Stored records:
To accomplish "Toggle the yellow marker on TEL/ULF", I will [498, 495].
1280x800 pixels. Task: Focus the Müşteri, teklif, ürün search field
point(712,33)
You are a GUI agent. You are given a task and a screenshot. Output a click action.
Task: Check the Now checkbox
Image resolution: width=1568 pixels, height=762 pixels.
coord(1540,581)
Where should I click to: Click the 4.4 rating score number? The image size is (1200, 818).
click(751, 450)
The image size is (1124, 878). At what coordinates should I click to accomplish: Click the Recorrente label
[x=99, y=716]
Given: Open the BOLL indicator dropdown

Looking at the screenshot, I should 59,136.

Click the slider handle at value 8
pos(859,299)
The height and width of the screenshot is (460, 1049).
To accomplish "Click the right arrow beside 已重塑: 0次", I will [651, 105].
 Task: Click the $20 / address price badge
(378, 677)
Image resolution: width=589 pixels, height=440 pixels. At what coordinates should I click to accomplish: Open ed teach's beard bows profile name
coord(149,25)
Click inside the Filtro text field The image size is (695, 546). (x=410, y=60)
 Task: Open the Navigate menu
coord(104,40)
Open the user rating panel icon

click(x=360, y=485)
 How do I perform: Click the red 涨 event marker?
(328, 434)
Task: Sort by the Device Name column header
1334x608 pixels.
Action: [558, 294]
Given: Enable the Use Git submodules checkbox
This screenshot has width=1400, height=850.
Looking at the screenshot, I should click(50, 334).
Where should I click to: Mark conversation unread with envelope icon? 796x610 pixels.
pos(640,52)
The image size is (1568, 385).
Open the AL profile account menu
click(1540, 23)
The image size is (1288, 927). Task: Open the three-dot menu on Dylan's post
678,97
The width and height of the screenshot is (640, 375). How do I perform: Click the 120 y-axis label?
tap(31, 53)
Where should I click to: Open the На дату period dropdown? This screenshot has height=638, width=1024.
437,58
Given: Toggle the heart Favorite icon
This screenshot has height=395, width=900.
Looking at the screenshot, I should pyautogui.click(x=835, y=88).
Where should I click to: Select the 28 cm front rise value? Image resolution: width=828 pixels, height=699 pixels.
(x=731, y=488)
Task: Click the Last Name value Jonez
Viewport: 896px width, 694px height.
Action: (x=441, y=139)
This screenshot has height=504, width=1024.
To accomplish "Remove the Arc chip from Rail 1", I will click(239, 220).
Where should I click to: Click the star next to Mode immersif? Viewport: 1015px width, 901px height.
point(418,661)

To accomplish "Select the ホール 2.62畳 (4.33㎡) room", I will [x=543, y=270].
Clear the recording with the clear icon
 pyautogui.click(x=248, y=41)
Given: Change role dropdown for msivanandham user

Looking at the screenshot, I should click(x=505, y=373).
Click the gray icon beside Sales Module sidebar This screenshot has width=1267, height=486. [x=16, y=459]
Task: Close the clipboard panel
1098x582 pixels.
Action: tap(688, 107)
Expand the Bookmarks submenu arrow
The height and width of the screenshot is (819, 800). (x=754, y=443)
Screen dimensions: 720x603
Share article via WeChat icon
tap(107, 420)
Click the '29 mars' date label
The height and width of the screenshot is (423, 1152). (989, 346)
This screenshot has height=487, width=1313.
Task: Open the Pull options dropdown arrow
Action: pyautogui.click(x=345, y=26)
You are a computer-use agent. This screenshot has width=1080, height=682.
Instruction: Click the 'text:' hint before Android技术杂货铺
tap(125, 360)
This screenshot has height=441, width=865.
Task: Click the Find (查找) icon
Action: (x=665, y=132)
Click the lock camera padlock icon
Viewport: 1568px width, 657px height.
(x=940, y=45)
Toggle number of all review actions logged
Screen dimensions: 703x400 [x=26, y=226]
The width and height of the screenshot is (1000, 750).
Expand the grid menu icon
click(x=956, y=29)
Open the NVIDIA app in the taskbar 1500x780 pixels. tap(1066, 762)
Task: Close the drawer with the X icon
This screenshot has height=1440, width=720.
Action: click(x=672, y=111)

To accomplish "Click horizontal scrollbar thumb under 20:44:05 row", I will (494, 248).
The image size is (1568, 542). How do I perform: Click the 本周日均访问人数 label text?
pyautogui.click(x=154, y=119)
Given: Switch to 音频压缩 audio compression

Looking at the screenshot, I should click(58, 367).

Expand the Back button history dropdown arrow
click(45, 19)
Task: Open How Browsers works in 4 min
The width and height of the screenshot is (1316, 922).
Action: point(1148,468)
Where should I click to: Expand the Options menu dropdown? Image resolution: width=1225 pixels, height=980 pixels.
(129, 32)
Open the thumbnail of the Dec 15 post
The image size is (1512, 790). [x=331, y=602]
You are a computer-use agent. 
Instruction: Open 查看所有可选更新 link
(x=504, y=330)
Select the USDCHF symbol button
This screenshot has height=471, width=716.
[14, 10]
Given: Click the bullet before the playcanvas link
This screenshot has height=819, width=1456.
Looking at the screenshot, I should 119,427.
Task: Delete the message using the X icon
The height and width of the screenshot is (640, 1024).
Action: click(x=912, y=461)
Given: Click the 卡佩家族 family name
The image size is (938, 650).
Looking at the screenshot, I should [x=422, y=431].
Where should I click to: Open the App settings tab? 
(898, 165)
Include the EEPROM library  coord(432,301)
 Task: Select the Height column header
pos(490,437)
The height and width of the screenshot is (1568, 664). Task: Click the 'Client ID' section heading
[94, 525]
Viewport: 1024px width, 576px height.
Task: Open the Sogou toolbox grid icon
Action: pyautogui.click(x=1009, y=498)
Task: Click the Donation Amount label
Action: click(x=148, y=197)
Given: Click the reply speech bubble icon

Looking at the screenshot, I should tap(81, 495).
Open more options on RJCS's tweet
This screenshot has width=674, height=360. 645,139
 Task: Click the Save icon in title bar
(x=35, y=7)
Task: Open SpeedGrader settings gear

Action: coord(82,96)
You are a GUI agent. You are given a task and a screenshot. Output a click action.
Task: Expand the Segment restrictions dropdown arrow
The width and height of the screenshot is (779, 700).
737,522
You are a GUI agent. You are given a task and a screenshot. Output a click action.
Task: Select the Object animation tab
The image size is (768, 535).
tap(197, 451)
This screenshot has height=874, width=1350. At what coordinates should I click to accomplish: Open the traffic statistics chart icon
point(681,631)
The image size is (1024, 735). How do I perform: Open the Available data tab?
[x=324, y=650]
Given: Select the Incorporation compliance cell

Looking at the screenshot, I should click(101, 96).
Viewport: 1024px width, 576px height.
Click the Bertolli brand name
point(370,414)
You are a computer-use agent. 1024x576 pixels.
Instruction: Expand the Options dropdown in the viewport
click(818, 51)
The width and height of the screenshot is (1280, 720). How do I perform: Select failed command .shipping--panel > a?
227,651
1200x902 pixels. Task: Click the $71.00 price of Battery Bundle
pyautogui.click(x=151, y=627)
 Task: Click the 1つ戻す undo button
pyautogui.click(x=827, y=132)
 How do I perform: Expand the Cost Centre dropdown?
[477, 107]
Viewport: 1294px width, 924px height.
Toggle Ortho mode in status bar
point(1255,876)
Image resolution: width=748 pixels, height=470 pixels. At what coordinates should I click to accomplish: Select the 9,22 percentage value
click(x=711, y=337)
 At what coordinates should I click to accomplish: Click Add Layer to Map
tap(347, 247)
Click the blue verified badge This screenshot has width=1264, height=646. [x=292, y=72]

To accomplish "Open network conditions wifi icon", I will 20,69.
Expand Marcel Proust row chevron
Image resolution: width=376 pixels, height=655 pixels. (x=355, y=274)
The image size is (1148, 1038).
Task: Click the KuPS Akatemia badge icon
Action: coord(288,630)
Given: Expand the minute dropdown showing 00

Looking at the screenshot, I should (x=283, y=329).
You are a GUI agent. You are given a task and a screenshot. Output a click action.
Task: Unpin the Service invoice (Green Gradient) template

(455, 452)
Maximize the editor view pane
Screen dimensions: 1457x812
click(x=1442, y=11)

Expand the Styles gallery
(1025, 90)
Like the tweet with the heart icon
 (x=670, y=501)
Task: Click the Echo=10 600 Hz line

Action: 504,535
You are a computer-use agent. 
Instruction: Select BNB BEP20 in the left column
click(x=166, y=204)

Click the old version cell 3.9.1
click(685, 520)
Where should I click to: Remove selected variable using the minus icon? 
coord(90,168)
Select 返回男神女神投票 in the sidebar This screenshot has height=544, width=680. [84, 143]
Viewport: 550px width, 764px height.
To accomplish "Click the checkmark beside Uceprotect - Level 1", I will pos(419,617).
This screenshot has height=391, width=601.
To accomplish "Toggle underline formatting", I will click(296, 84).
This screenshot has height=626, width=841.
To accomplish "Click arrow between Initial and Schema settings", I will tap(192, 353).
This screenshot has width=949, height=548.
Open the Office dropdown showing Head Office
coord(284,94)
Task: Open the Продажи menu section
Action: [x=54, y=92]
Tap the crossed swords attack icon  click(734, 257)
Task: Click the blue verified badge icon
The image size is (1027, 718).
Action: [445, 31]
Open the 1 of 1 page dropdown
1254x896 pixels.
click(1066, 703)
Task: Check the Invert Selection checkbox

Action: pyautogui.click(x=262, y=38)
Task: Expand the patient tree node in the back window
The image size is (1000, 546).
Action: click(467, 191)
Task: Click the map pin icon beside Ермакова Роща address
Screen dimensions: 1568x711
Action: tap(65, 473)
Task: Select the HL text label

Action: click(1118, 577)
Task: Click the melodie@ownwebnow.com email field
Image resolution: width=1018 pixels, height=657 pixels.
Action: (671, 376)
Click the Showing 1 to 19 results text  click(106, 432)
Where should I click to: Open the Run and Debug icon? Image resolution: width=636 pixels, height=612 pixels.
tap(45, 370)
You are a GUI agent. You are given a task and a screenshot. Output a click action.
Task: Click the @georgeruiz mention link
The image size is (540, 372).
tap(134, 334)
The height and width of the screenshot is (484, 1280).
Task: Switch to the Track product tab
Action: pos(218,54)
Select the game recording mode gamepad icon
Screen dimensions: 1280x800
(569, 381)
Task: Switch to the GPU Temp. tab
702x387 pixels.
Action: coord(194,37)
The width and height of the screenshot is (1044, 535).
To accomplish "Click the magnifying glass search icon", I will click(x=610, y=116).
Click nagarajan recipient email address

TASK STATEMENT:
Determine which lines above include the word "beside", and report those lines in full.

SOLUTION FOR THIS TASK:
To accomplish "Click the right arrow beside 已重塑: 0次", I will [651, 105].
Click the gray icon beside Sales Module sidebar This screenshot has width=1267, height=486. [x=16, y=459]
To accomplish "Click the checkmark beside Uceprotect - Level 1", I will pos(419,617).
Task: Click the map pin icon beside Ермакова Роща address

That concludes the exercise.